WHAT IS REQUIRED: Drop all pictures and repeat exactly the lines from the line holding "The height and" through the end of the records.

Collected data
---------------
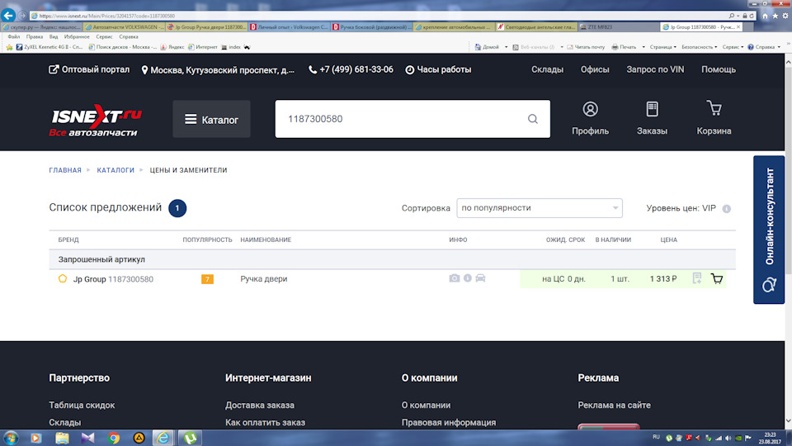Click the magnifier search icon in the search box

pos(533,119)
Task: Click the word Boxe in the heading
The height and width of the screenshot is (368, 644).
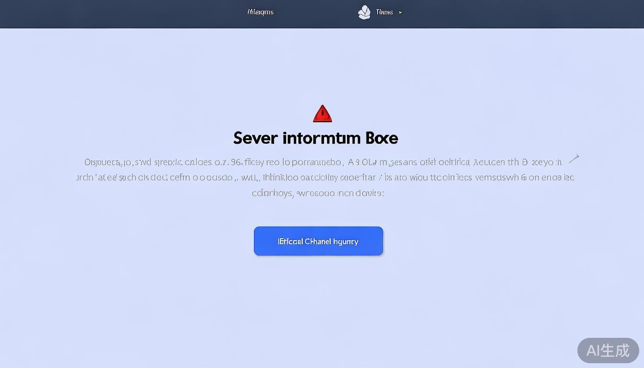Action: [381, 138]
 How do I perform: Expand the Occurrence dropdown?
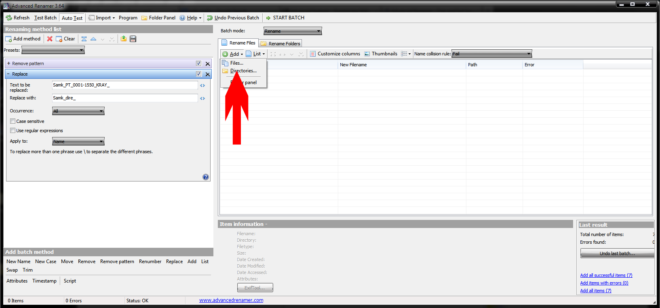pos(78,111)
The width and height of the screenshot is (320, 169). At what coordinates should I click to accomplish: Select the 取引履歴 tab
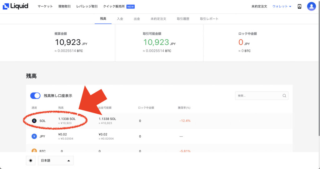(183, 19)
---------------
OUTPUT:
The height and width of the screenshot is (368, 644).
Action: [381, 138]
 How do I perform: Expand the Occurrence dropdown?
pos(78,111)
The width and height of the screenshot is (320, 169). At what coordinates should I click to accomplish: Select the 取引履歴 tab
(183, 19)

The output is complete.